Alma Holmes, manager of Beltzville State Park, said she knows the crowds on the weekend can be off-putting to locals, but “people love the area. They love the park. We get to enjoy it every day. They only get to enjoy it one or two days a year.”
She also realizes that parking and trash are a problem with big crowds.
Holmes said that according to a calculation that factors together the amount of space people need for swimming and picnicking, Beltzville’s beach and picnic area should be able to accommodate more than 8,000 people. But parking that many people isn’t easy.
On the Fourth of July, lots A, B and C were all filled by 9 a.m. By 10:50 a.m., the overflow parking lot was full, too. That’s when they closed the gate.
Unfortunately, people started to park along Pohopoco Drive and the smaller streets off it. The problem is the streets are not wide enough for parking and for traffic to pass through safely.
“It becomes a safety issue,” Holmes said. “They were parking where they shouldn’t be.”
Holmes said she has spoken to the Franklin Township Police Department and the Pennsylvania State Police, and they do come out and ticket and tow vehicles. When Beltzville is full, she recommends that people try another state park, instead of risking a ticket.
As far as trash, she anticipated a large crowd for the Fourth of July, so she had three extra 30 yard dumpsters brought in. She also brought in extra employees from other parks and members of the Friends of Beltzville Lake to help with cleaning.
“Trash is a component of crowds,” she said. “It becomes logistically hard to keep up with it. We do need more people here at the park. I’m hoping that’s something the study will suggest.”
The state Department of Conservation and Natural Resources has arranged with Penn State’s Recreation, Park and Tourism Management Department to study the park and provide some recommendations. A group from that department has been doing traffic counts, patron surveys and aerial photos during the busy weekends this summer to study the park. Holmes expects to receive their findings and recommendations in September.

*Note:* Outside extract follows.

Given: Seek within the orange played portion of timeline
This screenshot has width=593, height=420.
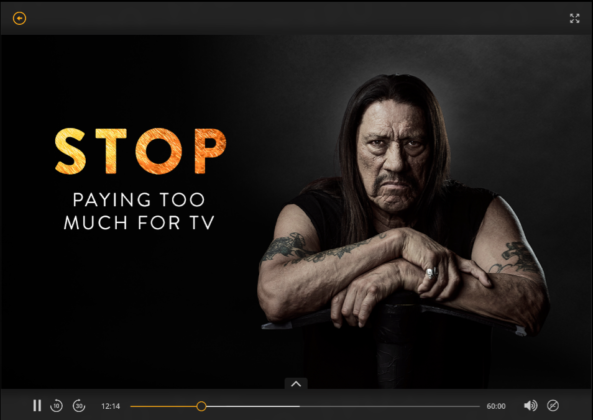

“We want this place to be family-oriented for all families,” she said.
And then there’s the whole bacteria issue.
The beach has closed over the years, because of geese droppings and other bacteria.
But the geese are gone now and the park is working hard to monitor the water.
To date, the park’s beach has closed once this season on July 11. The park has closed multiple times over the years, notably six times in 2014.
Over the last few years, state park beaches at Tobyhanna, Blue Marsh, Hickory Run, Locust Lake, and the community-run Mauch Chunk Lake Park have all closed due to high bacterial counts.
According to the Centers for Disease Control and Prevention, the most common bacteria in a lake are cryptosporidium, giardia, shigella, norovirus and Escherichia coli (E. coli) O157:H7.
Beltzville has had outbreaks of shigella in 1988, 2005 and 2014, but the germ cannot live in fresh water outside of an animal or human for more than 11 days, the CDC reported in September 2016. So the germ isn’t able to remain in the water long term.
Holmes said they test for E. coli on a weekly basis, and the water sample is sent to an independent lab. If it gets high, then they close the beach.
“E. coli is present in the lake every single day. It’s present in the environment all the time,” she said.
E. coli is found in animal and human droppings, but it is also be found in agricultural runoff and among vegetative materials. Heavy rains can stir up the vegetative materials and release larger amounts E. coli into the water, Holmes said.
A study in 1998 by U.S. National Library of Medicine National Institutes of Health compared the survivability of E. coli in filtered and autoclaved municipal water, in reservoir water, and in water from two recreational lakes.
The greatest survivability was in filtered and autoclaved municipal water and the least was in lakes.
No matter the water source, the germ survived best in water temperatures of 46 degrees F and least survivability at 77 degree F over the course of 91 days. In the warmer water, it was nearly undetectable in 12 weeks. The average water temperature at Beltzville Lake is between 62 and 65 degrees F, Holmes said.
To swim or not to swim?
The CDC recommends that people:
• Should not go swimming if they are experiencing diarrhea.
• Don’t go in the water with an open wound that is not covered with a waterproof bandage.
• Take a shower before getting in the water, and afterward as well. Make sure to dry the ears.
• Don’t swallow the water.
• Take children to the bathroom and check diapers every hour. Change diapers in the bathroom, not near the water.
• And watch the children. Children can drown in seconds.